Wednesday, July 8, 2026

Chipuxet - Thirty Acre and Hundred Acre Ponds

I stopped at Worden Pond, my intended start point, but with just a 10mph north wind, it was choppy as hell.  Paddling the 1-1/2 miles up the lake on a calm day is a nice way to access the Chipuxet, but Worden is no fun with any wind.  I swear that the lake would form a chop if anyone in the county so much as sneezes.  I divert to the Taylor's Landing put-in a couple miles north.

The water is up with the recent rain, but not at any problem level. I decide to explore the river upstream (Worden Pond is downstream).  I have wanted to head up before, but kept putting it off and so far have only gone to the bottom of 30 Acre Pond, where there is a well built beaver dam.

Approaching Thirty Acre Pond

I duck under the road bridge and dodge the poison ivy tree on the other side, which serves as a good reminder to mind the many turns.  This river would be beginner water except for the proliferation of poison ivy planted precisely where a beginner would struggle to make a tight turn.  The beaver dam is a third of a mile up and is partially breached.  While I do have to step out, it is an easy crossing as the dam is old and makes for solid footing - as much so as the river bank.

Thirty Acre Pond is pretty much what I expected.  It is mostly marsh land with a 25-30 foot wide channel running through it.  The upper section is open water. It is beautiful with lots of pond lilies, lotus plants and pickerel weed.  Apparently it is peak pickerel weed - purple cone flowers and bees everywhere.

Above the pond, the river is shallow, but only briefly.  After passing under the railroad bridge the river goes deep again on its way to Hundred Acre Pond.  Swampy and forested, a docked pontoon boat surprises me.  From the maps, I expected to find a larger version of Thirty Acre Pond.  Instead, I find a small open lake - about a quarter mile by a long half mile.  There are about two dozen houses spaced out around the shoreline. 


The river enters in marshland on the northeast.  It is deep and 25-30 feet wide.  About a third of a mile up is another dam and the river necks down substantially.  The dam is solidly built, but the channel is indistinct above it.  The water is deep enough, but the river has no channel, rather it flows through a tangle of marsh shrubs. It would be nice to push in, but I am pretty sure I would end up with a massive dose of poison ivy.  One thing that I notice is the water temperature is cooler than the water below. I am a full hour out from my start point.


I head back and continue down past the put-in.  There is more current than I remember from past trips, probably due to the extra water, but it isn't bad.  Some narrow turns careful doding of the poison ivy take me into more open river.  I cross two beaver dams, both just slide-overs.  It is hot in this part of the river with no shade - it is open marsh, mainly cattails and shrubs and stunted maple trees.  I;m getting close to Worden Pond but feeling that it is time to head back.  I get to a beaver dam where the river narrows - a spot I remember as the first beaver dam up from the pond.  I'm probably a 1/4 or 1/3 of a mile away.  It is close enough and I retrace my route.

Tuesday, July 7, 2026

To the Crux

The weather has decided to cooperate.  The heat dome was pushed aside by two days of heavy rain and wind - almost 5 inches during that time and a lot of downed trees in parts of the state.

● **Tasks to complete**:
a: For each statement, say whether it agrees with the Chipuxet paddling post. Answer yes or no and quote the deciding words. (i) The beaver dam below Thirty Acre Pond is partially breached. (ii) Hundred Acre Pond turns out to be a larger version of Thirty Acre Pond. (iii) Above the dam on the northeast side of Hundred Acre Pond, the water is warmer than the water below.
b: According to the Chipuxet paddling post, about how many houses stand around the shoreline of Hundred Acre Pond?
c: Retype the Chipuxet paddling post word for word, starting at the words "Approaching Thirty Acre" and stopping after "the river bank.".

● **Stored data**:
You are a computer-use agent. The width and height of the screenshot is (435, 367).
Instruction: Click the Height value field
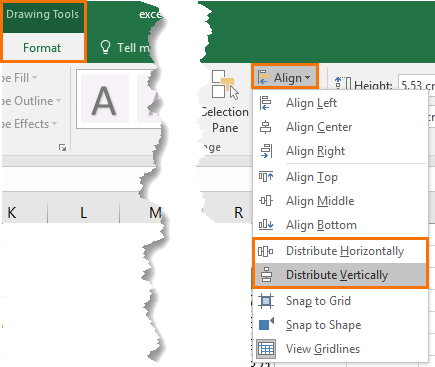(x=417, y=85)
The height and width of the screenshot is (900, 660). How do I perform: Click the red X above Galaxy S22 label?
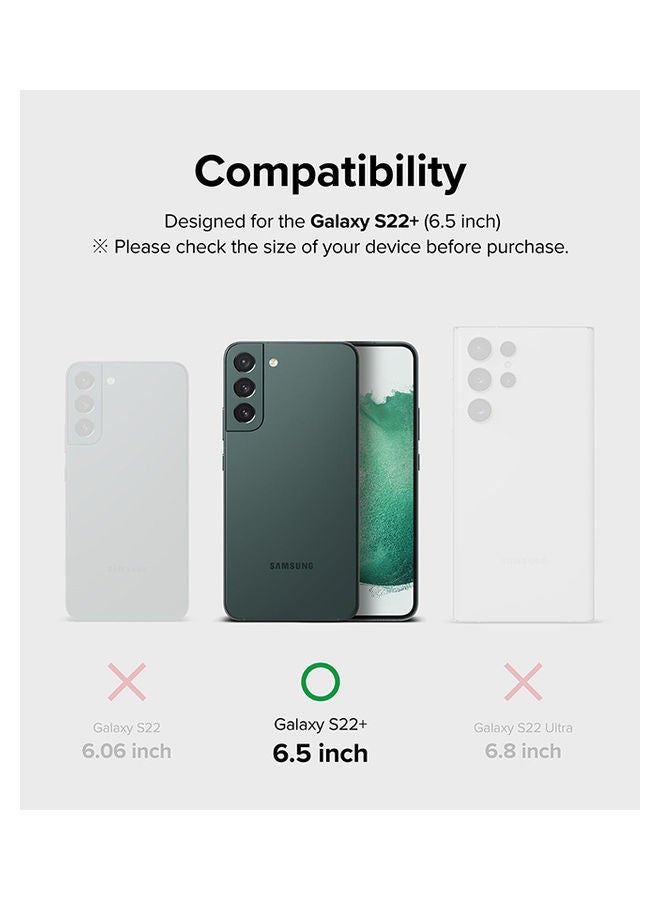coord(126,682)
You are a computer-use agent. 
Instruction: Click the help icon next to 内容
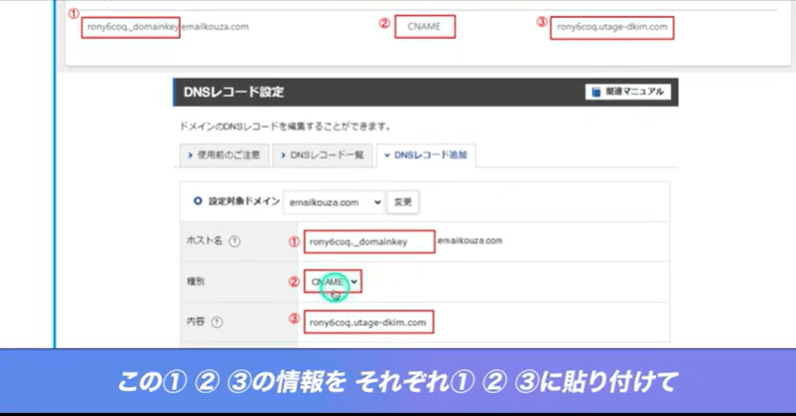(x=216, y=322)
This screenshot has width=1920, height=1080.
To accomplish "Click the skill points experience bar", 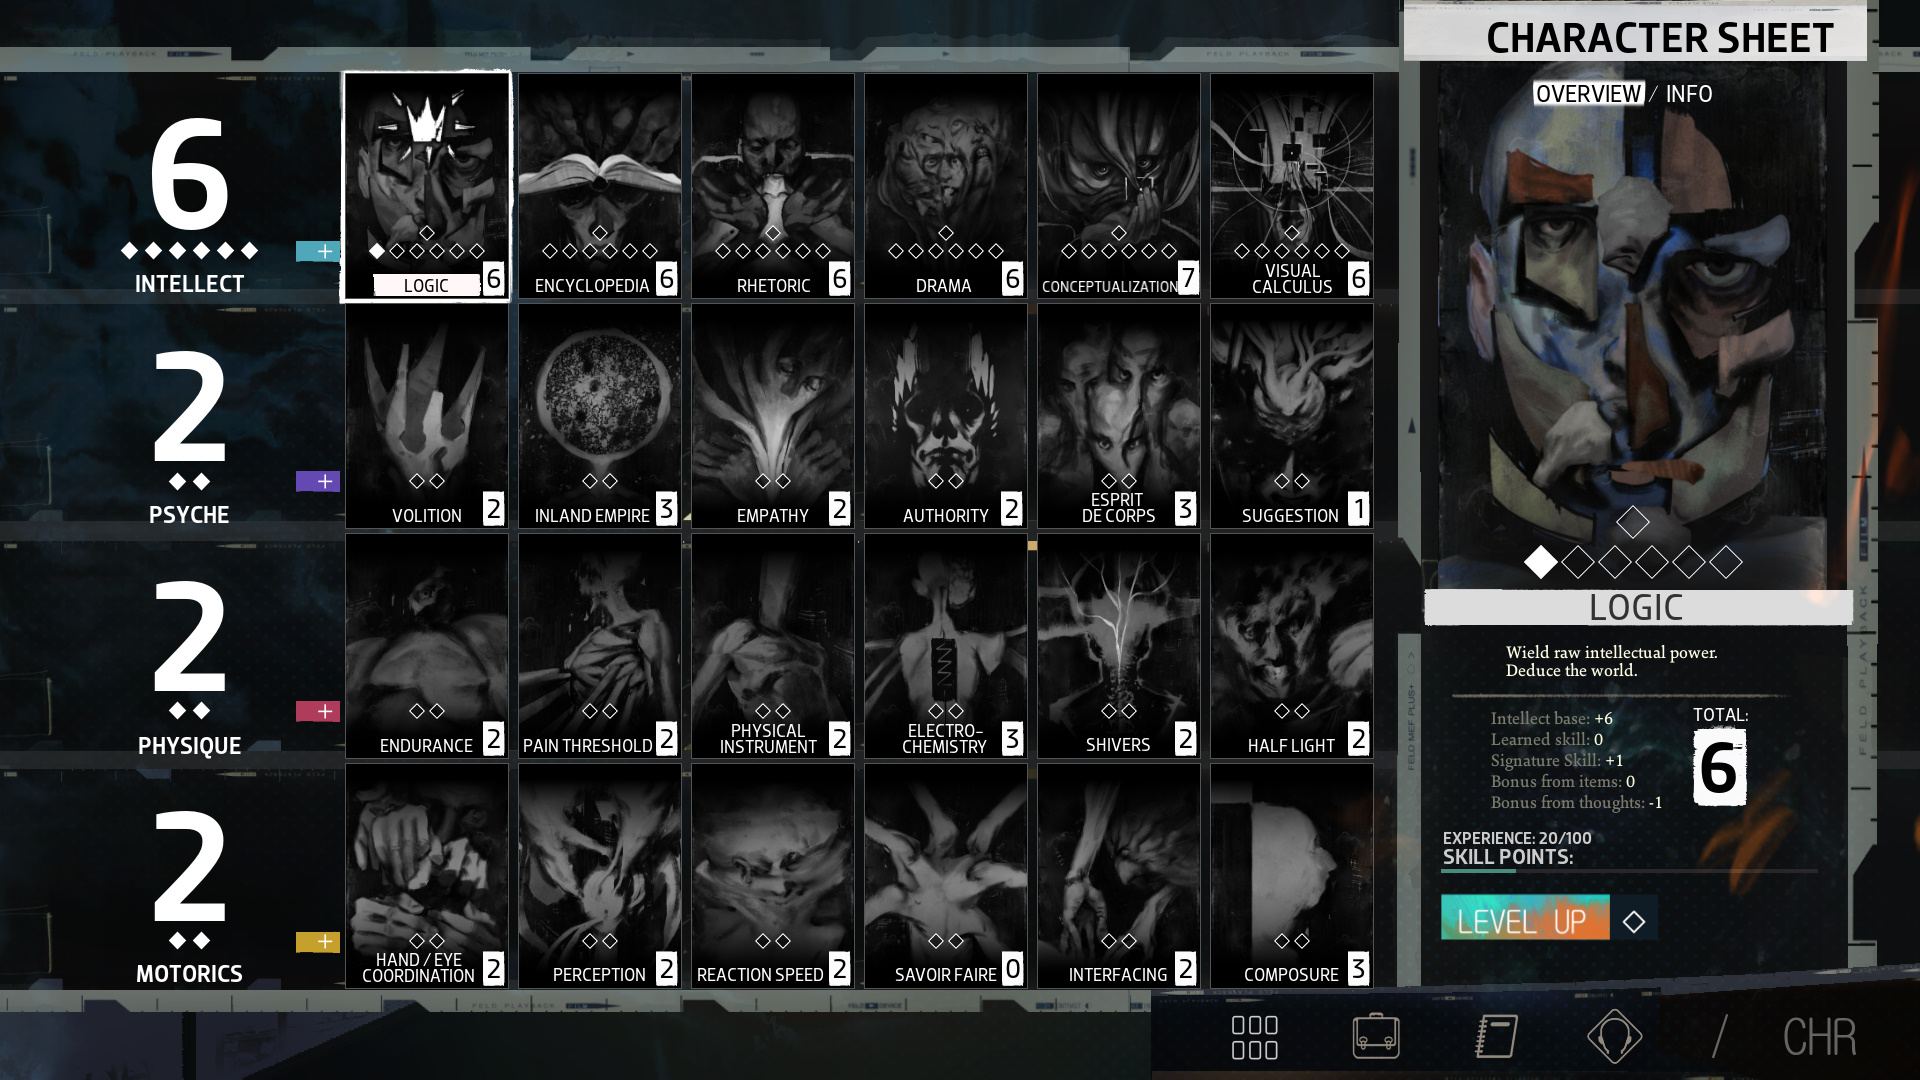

● **Solutions**:
a:
(i) Yes: "The beaver dam is a third of a mile up and is partially breached."
(ii) No: "From the maps, I expected to find a larger version of Thirty Acre Pond. Instead, I find a small open lake - about a quarter mile by a long half mile."
(iii) No: "One thing that I notice is the water temperature is cooler than the water below."

b: About two dozen.

c:
Approaching Thirty Acre Pond

I duck under the road bridge and dodge the poison ivy tree on the other side, which serves as a good reminder to mind the many turns.  This river would be beginner water except for the proliferation of poison ivy planted precisely where a beginner would struggle to make a tight turn.  The beaver dam is a third of a mile up and is partially breached.  While I do have to step out, it is an easy crossing as the dam is old and makes for solid footing - as much so as the river bank.